Official Removed From Seat Due to Jan. 6 Role
OTERO COUNTY, N.M. — For the first time in 153 years an elected official has been removed from office for participating in an insurrection against the United States.
Couy Griffin, an Otero County, New Mexico, commissioner and founder of “Cowboys for Trump,” was removed from his elected position effective immediately by state District Court Judge Francis Mathew for his role in the Jan. 6, 2021, attack on the U.S. Capitol.
Tuesday’s ruling was the result of a lawsuit filed by Citizens for Responsibility and Ethics in Washington. In its complaint, the group argued that Griffin violated a clause of the 14th Amendment by participating in an insurrection against the United States government.

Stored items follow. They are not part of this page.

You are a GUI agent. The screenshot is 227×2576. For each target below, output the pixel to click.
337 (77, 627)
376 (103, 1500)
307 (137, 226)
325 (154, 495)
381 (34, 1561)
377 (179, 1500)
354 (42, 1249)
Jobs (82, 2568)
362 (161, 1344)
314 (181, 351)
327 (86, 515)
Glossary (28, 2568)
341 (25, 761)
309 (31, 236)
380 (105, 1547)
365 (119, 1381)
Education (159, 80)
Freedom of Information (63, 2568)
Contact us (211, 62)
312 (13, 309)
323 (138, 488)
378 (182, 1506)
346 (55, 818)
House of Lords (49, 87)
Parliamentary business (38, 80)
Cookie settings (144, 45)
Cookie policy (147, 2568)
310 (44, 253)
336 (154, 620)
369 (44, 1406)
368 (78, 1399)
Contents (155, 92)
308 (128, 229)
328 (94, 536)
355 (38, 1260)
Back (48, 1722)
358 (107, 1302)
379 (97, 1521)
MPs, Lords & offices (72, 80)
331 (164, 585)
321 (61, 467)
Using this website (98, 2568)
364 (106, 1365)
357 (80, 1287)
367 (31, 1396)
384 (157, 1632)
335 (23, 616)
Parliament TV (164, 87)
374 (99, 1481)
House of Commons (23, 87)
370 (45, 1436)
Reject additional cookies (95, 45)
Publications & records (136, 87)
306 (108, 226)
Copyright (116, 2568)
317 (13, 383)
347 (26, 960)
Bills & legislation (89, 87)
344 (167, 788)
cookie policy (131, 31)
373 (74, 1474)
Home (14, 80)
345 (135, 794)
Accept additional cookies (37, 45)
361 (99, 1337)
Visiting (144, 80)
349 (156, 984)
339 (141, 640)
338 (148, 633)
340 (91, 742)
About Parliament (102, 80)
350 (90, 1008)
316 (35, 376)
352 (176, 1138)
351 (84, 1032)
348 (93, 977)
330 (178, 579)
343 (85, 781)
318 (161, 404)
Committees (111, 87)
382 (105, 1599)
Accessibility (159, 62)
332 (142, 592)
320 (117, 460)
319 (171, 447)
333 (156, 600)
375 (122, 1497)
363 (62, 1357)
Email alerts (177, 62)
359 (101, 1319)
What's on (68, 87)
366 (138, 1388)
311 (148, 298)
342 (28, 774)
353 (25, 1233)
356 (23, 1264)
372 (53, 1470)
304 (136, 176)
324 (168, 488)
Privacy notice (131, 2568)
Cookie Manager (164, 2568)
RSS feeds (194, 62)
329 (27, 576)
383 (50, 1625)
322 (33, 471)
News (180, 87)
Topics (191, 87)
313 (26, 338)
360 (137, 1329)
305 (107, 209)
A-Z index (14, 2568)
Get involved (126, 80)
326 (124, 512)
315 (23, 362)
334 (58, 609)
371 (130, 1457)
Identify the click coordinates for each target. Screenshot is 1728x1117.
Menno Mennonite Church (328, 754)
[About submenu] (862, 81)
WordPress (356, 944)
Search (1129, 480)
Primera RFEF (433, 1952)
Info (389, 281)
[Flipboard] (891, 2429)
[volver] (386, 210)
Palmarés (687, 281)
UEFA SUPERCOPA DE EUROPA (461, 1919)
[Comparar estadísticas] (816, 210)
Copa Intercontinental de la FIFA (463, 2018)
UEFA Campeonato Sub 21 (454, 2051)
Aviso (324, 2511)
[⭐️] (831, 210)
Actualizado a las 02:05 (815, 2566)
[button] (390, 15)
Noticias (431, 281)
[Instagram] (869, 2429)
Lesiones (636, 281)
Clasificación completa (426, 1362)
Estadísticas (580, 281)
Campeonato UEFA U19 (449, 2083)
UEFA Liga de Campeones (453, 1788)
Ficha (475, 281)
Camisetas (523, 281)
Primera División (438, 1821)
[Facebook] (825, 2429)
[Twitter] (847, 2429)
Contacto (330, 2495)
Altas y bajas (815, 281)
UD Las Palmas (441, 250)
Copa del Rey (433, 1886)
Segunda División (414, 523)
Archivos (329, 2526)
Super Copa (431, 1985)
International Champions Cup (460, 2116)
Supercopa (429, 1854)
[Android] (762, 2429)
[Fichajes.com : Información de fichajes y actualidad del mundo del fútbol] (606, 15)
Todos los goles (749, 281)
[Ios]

Griffin had previously been convicted of trespassing for his actions that day.
The historic ruling represents the first time an elected official has been removed from office for their participation or support of the U.S. Capitol riot.
Equally noteworthy, it also marks the first time a judge has formally ruled that the events of Jan. 6, 2021, were an “insurrection.”
As a result of Mathew’s ruling, Griffin is also barred from ever holding any state or federal elected position.
After the ruling was handed down, the former official professed to be “shocked” by the outcome of the case, and admitted, “I don’t know where I go from here.”
But Mathew said in his ruling that Griffin’s attempts to “sanitize his actions … amounted to nothing more than attempting to put lipstick on a pig.”
“The irony of Mr. Griffin’s argument that this court should refrain from applying the law and consider the will of the people in District 2 of Otero County who retained him as a county commissioner against a recall effort as he attempts to defend his participation in an insurrection by a mob whose goal, by his own admission, was to set aside the results of a free, fair and lawful election by a majority of the people of the entire country … has not escaped this court,” the judge wrote.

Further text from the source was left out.